Tuesday, March 23, 2010

Religion and Rock and Roll

As this Lenten season draws to close, I find myself going over two song in my head and contemplating their potential for religious insight. The two songs are Like a Stone by AudioSlave and Michael Jordan by Five for Fighting.

Near the beginning of Lent, I read through the Catechism in my Book of Common Prayer. When I got to the section on prayer it said:
Q. What is adoration?
A. Adoration is the lifting up of the heart and mind to God,
asking nothing but to enjoy God’s presence.
Q. Why do we praise God?
A. We praise God, not to obtain anything, but because
God’s Being draws praise from us.
This was the beginning of my musings on these two songs. First, there was Michael Jordan by Five for Fighting. (I actually hadn't heard the song in some time; it just came into my head.) In it John Ondrasik sings about his adoration for Michael Jordan and lists off the many seemingly outrageous things he would be willing to do in order to be Michael Jordan. At one point in the song he says "my god, my Jordan" and if you think about it, it is apparent that Michael Jordan really is his god, at least in the context of the song. And I thought about it in context of the previously quoted excerpt from the Catechism. It seems to me that this is the type of adoration that God wants us to have for him. Then I have to ask myself, do we? Do we just adore God and wish to do anything to simply be in his presence, or do we always want something in return.

That is what brings me to Like a Stone. In this song Chris Cornell sings:
on my deathbed i will pray
to the gods and the angels
like a pagan to anyone
who will take me to heaven
The truth in this song has struck me for a quite a while now. Do we really just pray to God because we believe that doing so will get us to heaven? To get to some great reward that is often even depicted in a material, worldly fashion (streets paved with gold, pearly gates, etc.)? Is it about the chance to be with God, or is it simply a chance to reunite with loved ones who we have lost?

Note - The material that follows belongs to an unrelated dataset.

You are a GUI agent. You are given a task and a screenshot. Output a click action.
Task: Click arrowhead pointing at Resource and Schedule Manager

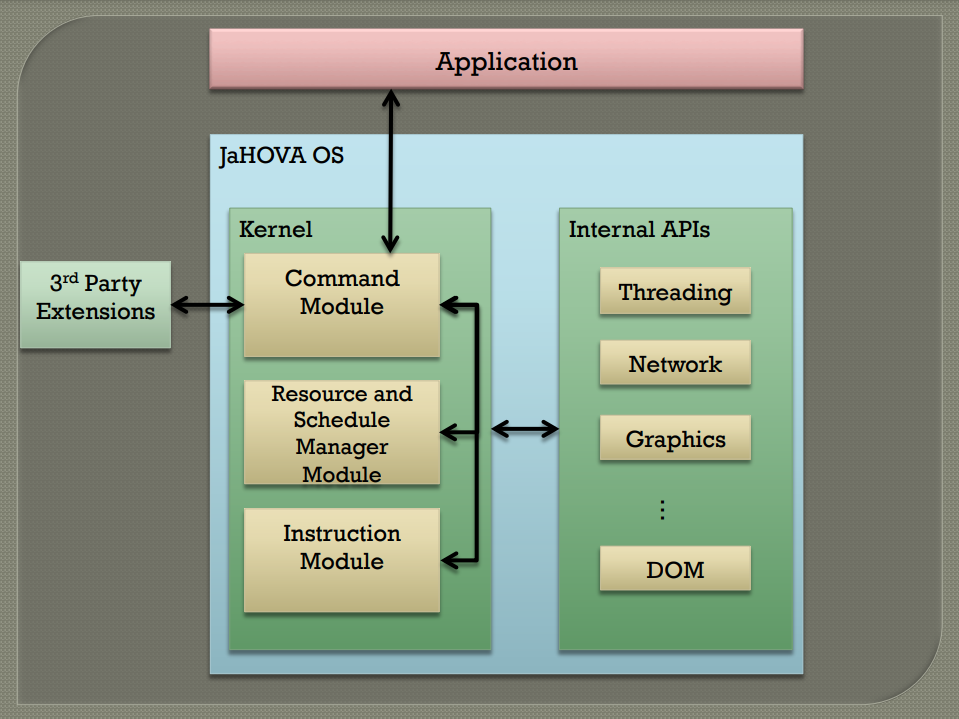(x=450, y=433)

How could an athlete or a singer or an actor, garner so much more adoration from so many people than we are honestly willing to give to the creator of our entire universe? And yet, if many of us were honest with ourselves we would find that we are willing to do more to see or be close to these types of people than we are to truly be close to God. How do we get past the immediate and the physical to adore someone who is eternal and yet not physically visible to us in a manifest form? Are we willing to do the things that God asks us to do on a daily basis? Would we be willing to do them if our favorite athlete, actor or singer asked us to do them? I wonder.

Now keep in mind that I am not leaving myself out of this equation, nor do I have a real answer to my own questions. These are simply some of the thoughts that have been swirling around in my head this Lenten season and I felt the need to share them with anyone who felt inclined to read them.